WHAT TO WORK ON: Set down the lines of the records below exactly as they appear, from the line containing "You are a GUI" through the end of the records. Leave the pictures out of your answer.

Records from a dataset:
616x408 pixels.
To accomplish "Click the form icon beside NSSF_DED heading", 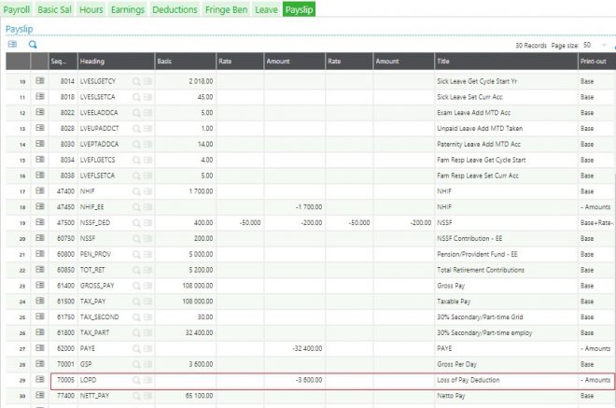I will pos(147,224).
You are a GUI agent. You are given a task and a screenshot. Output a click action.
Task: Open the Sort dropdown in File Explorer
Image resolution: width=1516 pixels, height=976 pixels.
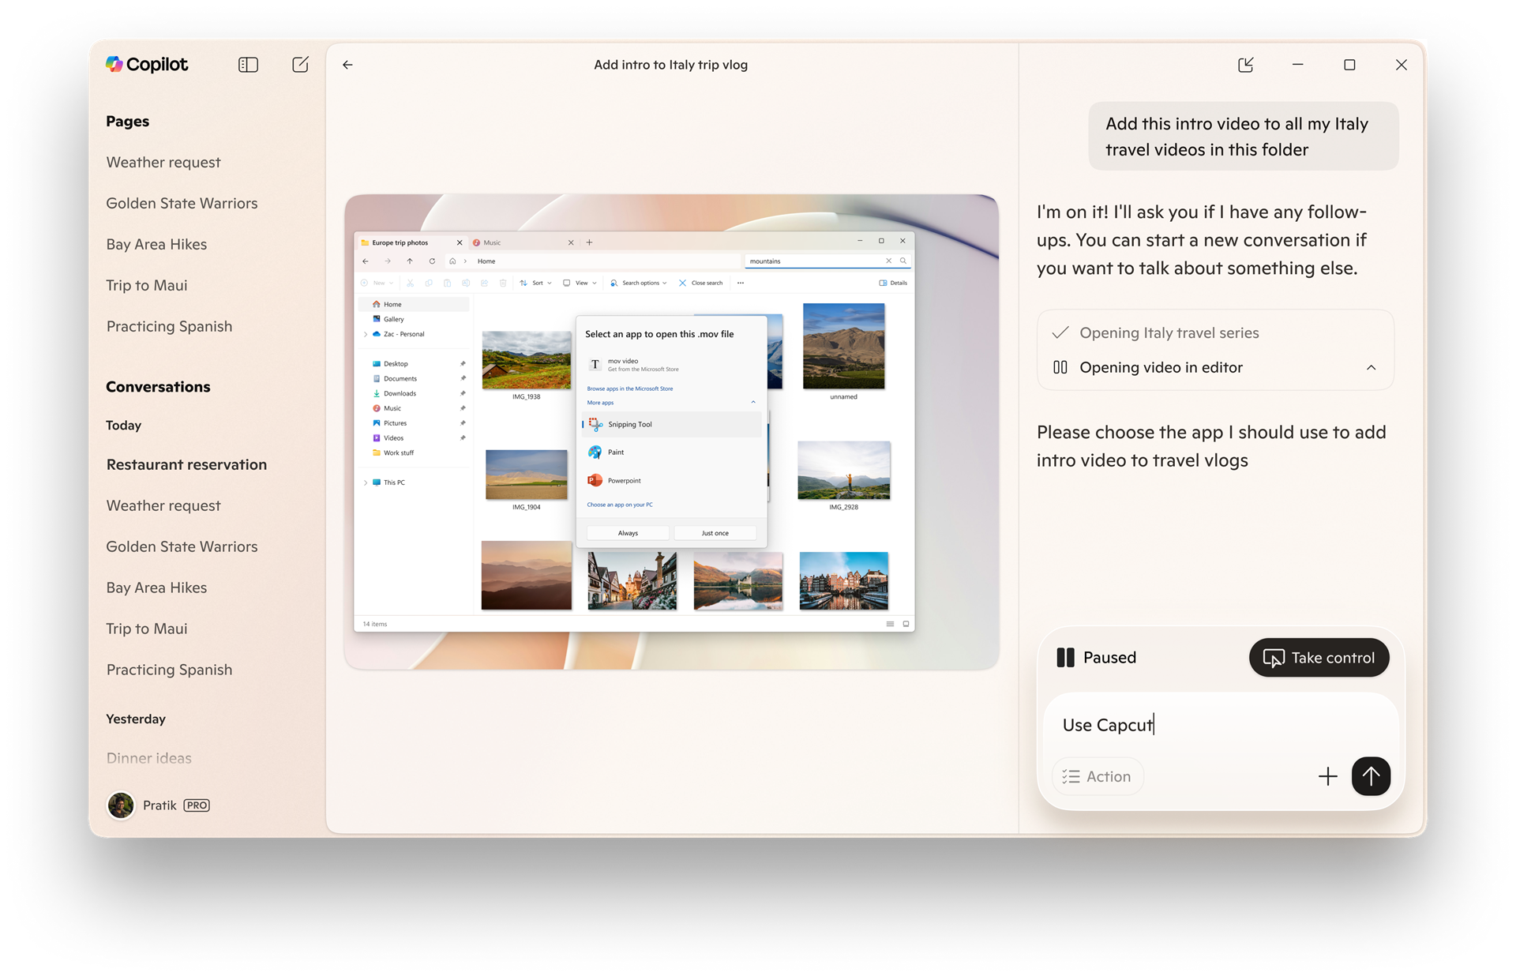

WORKED ANSWER:
You are a GUI agent. You are given a task and a screenshot. Output a click action.
Task: Open the Sort dropdown in File Explorer
Image resolution: width=1516 pixels, height=976 pixels.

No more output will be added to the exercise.